When Stewart finds the dead body of a young woman caught on a snag downstream, of course he's appalled. But she's dead. They're out of phone range. It's a perfect day. So the men decide to dip their rods first, and file a police report as soon as they get back to civilization.
Raymond Carver's story So Much Water So Close to Home runs to just a few pages. It provided one of the more memorable threads in Robert Altman's Short Cuts, but here the vignette has been transposed to Australia and stretched to 123 ponderous minutes. When the men return home the community is in uproar, with widespread disgust at their callous indifference. Their wives and girlfriends recoil, and struggle to make sense of it. To make matters worse, the dead girl was an Aborigine. Would the men have acted the same way if she had been white?
Claire reaches out to the bereaved family, but they don't want her guilt and Stewart continues to nurse his own sense of grievance.
Director Ray Lawrence made the excellent Lantana, a multi-strand drama woven around a murder mystery, and there's a similar attention to middle-age malaise and unhappiness here. Claire is pregnant but contemplating an abortion - an interfering mother in law doesn't help.
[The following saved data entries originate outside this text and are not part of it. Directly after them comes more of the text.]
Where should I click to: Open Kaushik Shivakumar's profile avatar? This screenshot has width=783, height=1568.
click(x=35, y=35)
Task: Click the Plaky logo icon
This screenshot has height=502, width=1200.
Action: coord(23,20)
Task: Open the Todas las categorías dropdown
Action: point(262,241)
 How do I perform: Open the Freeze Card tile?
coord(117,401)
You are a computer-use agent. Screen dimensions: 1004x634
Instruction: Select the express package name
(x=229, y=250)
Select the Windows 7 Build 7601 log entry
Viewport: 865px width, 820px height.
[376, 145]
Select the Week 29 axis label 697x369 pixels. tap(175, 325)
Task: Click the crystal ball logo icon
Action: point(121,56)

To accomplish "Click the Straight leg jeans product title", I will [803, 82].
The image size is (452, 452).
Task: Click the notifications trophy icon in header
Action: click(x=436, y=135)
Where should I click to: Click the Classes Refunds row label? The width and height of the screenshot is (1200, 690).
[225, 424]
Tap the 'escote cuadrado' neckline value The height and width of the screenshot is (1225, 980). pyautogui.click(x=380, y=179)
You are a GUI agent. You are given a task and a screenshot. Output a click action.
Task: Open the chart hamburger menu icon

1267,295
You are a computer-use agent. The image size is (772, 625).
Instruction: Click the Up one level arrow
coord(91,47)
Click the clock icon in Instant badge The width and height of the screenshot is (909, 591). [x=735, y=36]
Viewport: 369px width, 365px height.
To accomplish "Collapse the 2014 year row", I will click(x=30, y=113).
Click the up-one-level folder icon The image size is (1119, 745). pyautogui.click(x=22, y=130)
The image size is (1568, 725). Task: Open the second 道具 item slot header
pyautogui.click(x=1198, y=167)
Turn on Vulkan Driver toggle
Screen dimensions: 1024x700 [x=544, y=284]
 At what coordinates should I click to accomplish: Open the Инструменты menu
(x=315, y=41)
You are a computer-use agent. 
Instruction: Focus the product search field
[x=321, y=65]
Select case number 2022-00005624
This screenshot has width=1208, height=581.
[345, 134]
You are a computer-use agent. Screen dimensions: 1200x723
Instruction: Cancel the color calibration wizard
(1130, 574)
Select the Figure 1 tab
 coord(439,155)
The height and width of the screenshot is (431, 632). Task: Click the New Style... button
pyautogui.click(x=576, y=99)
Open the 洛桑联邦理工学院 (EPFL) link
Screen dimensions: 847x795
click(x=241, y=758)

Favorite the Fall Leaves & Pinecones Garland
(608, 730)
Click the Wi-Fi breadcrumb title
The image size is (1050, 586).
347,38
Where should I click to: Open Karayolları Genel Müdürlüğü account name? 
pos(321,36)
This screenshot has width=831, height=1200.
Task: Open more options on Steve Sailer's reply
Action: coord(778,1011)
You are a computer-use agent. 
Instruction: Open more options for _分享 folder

Her friend Jude (Deborra-Lee Furness) is trying to get over the loss of her daughter, and raising her troubled granddaughter.
The characters are authentic and their dilemmas believable - you can't fault the actors - but the listless pacing and grim, portentous tone makes it awfully heavy going, and the introduction of a serial killer (Chris Heywood) stalking the roads for his next victim is over-egging the pudding. Lawrence's sombre, mostly naturalistic treatment veers towards crass manipulation on one or two occasions.
The film culminates in a lengthy healing ceremony, but I'm not convinced that the aboriginal issue doesn't obscure the subtlety at the heart of Carver's story, which implied that, for all their apparent insensitivity, the fishermen were in part compelled by the beauty all around them. That's a nuance that gets lost in the recriminatory mood and politically correct finger-pointing here.